_ACTIVITY:_
Across the entries that follow, count each line holding "computer" and state the total alone.

[TASK INPUT Boundary: Start]

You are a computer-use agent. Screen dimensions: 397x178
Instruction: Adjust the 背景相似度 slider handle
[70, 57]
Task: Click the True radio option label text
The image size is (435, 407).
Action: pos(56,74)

[TASK INPUT Boundary: End]
[TASK INPUT Boundary: Start]

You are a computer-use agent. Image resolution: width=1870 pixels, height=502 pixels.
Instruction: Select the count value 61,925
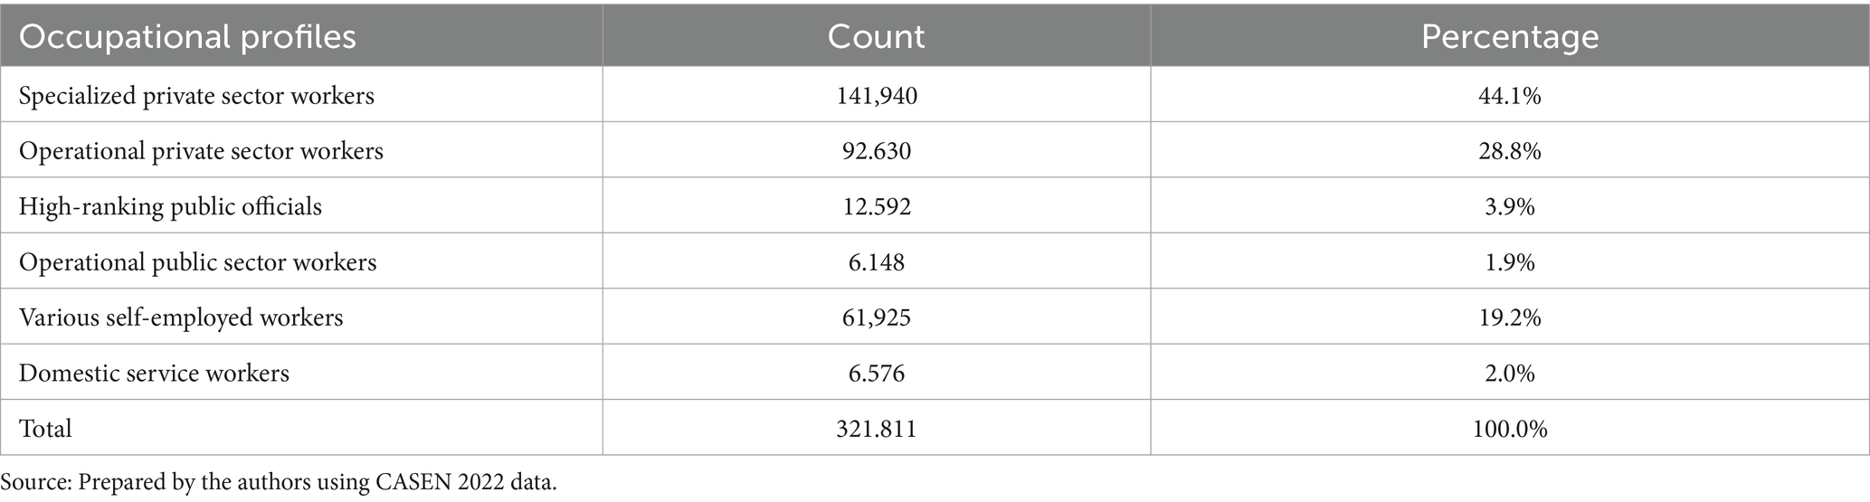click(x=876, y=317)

[TASK INPUT Boundary: End]

_YOUR RESPONSE:_
2